What to do:
**a)** From the forum thread, please retype the passage from "This is the" to "ROW()-5),ReturnData!$B$6:$K$49940, *5*, FALSE))".
**b)** Turn the records, from their first line through the line with "pos(347,148)", into a Markdown table with the columns Row and Line, omitting blank lines.

Excerpt provided:
* * * * * * * * *
That new formula seems to be doing some strange things. I have attached a worksheet with some search criteria already entered. The correct results appear in rows 11 to 22, but then rows 23 to 320 show records that all say n/a. then rows 321 and on appear to show the same record duplicated over and over again.
This is the formula I entered:
C11:
=IF(VLOOKUP(INDIRECT("ReturnData!A" & ROW()-5),ReturnData!$B$6:$K$49940, *3*, FALSE)=0,"",VLOOKUP(INDIRECT("ReturnData!A" & ROW()-5),ReturnData!$B$6:$K$49940, *3*, FALSE))
D11:
=IF(VLOOKUP(INDIRECT("ReturnData!A" & ROW()-5),ReturnData!$B$6:$K$49940, *4*, FALSE)=0,"",VLOOKUP(INDIRECT("ReturnData!A" & ROW()-5),ReturnData!$B$6:$K$49940, *4*, FALSE))
E11:
=IF(VLOOKUP(INDIRECT("ReturnData!A" & ROW()-5),ReturnData!$B$6:$K$49940, *5*, FALSE)=0,"",VLOOKUP(INDIRECT("ReturnData!A" & ROW()-5),ReturnData!$B$6:$K$49940, *5*, FALSE))
etc
(which I then coped down)

----------


## Nitefox

Any thoughts on this Holger? I dont understand why the vlookups on the Search sheet get screwed up due to the record number fromula in A.

----------


## HaHoBe

Hi, James,

ReturnData!$B$6:$K$*49940* could be one key to your question.

Ciao,
Holger

----------


## Nitefox

Thats why I dont understand how the formula in column A affects it, since the vlookup just references column B to K?

----------


## Nitefox

Holger,

I just realised that when the rows get deleted on the ReturnData sheet the vlookup formula on the Search sheet changes to REF:

=IFERROR(VLOOKUP(ReturnData!*#REF!*,ReturnData!$B$6:$K$49972, 3, FALSE),"")

This is whats causing the blank records where the deleted records used to be. How can I stop this from happening? (I think this will probably fix all my issues).

Thanks,
James

----------


## HaHoBe

continued: http://www.excelforum.com/excel-gene...okup-code.html

----------


## Nitefox

Thank you for all your help and time, I appreciate you trying to find a solution for me.

----------
* * * * * * * * *
Input records:
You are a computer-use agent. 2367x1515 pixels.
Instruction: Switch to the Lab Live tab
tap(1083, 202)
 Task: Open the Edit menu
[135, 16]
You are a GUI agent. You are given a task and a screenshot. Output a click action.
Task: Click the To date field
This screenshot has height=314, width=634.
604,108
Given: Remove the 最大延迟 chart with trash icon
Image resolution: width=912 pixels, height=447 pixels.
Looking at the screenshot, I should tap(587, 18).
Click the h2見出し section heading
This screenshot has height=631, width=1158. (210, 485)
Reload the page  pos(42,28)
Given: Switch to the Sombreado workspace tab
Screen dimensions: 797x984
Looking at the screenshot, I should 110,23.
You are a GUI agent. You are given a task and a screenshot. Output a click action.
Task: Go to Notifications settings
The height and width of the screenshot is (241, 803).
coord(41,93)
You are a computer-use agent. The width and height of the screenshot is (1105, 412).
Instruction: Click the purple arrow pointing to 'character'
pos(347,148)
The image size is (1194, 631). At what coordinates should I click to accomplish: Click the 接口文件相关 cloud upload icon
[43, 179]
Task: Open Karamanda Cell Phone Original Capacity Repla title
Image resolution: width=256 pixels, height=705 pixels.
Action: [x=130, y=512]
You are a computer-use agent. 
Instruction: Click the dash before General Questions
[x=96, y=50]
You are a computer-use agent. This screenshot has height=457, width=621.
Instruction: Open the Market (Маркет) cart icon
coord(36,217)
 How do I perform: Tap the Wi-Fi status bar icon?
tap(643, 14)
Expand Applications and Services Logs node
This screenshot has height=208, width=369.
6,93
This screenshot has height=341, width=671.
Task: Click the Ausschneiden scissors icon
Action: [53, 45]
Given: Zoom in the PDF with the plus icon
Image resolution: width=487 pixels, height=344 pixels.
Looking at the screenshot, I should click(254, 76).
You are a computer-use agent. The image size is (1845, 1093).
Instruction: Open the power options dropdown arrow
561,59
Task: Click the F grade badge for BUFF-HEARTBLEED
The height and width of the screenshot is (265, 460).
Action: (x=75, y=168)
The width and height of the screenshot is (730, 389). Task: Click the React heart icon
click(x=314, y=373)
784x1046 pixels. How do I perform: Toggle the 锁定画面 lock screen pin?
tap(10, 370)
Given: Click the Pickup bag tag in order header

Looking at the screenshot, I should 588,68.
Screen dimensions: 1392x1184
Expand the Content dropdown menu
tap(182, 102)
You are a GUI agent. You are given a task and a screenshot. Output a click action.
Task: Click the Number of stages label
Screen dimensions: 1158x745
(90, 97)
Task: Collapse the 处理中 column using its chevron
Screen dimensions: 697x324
* * * * * * * * *
Results:
**a)**
This is the formula I entered:
C11:
=IF(VLOOKUP(INDIRECT("ReturnData!A" & ROW()-5),ReturnData!$B$6:$K$49940, *3*, FALSE)=0,"",VLOOKUP(INDIRECT("ReturnData!A" & ROW()-5),ReturnData!$B$6:$K$49940, *3*, FALSE))
D11:
=IF(VLOOKUP(INDIRECT("ReturnData!A" & ROW()-5),ReturnData!$B$6:$K$49940, *4*, FALSE)=0,"",VLOOKUP(INDIRECT("ReturnData!A" & ROW()-5),ReturnData!$B$6:$K$49940, *4*, FALSE))
E11:
=IF(VLOOKUP(INDIRECT("ReturnData!A" & ROW()-5),ReturnData!$B$6:$K$49940, *5*, FALSE)=0,"",VLOOKUP(INDIRECT("ReturnData!A" & ROW()-5),ReturnData!$B$6:$K$49940, *5*, FALSE))

**b)**
| Row | Line |
|---|---|
| 1 | You are a computer-use agent. 2367x1515 pixels. |
| 2 | Instruction: Switch to the Lab Live tab |
| 3 | tap(1083, 202) |
| 4 |  Task: Open the Edit menu |
| 5 | [135, 16] |
| 6 | You are a GUI agent. You are given a task and a screenshot. Output a click action. |
| 7 | Task: Click the To date field |
| 8 | This screenshot has height=314, width=634. |
| 9 | 604,108 |
| 10 | Given: Remove the 最大延迟 chart with trash icon |
| 11 | Image resolution: width=912 pixels, height=447 pixels. |
| 12 | Looking at the screenshot, I should tap(587, 18). |
| 13 | Click the h2見出し section heading |
| 14 | This screenshot has height=631, width=1158. (210, 485) |
| 15 | Reload the page  pos(42,28) |
| 16 | Given: Switch to the Sombreado workspace tab |
| 17 | Screen dimensions: 797x984 |
| 18 | Looking at the screenshot, I should 110,23. |
| 19 | You are a GUI agent. You are given a task and a screenshot. Output a click action. |
| 20 | Task: Go to Notifications settings |
| 21 | The height and width of the screenshot is (241, 803). |
| 22 | coord(41,93) |
| 23 | You are a computer-use agent. The width and height of the screenshot is (1105, 412). |
| 24 | Instruction: Click the purple arrow pointing to 'character' |
| 25 | pos(347,148) |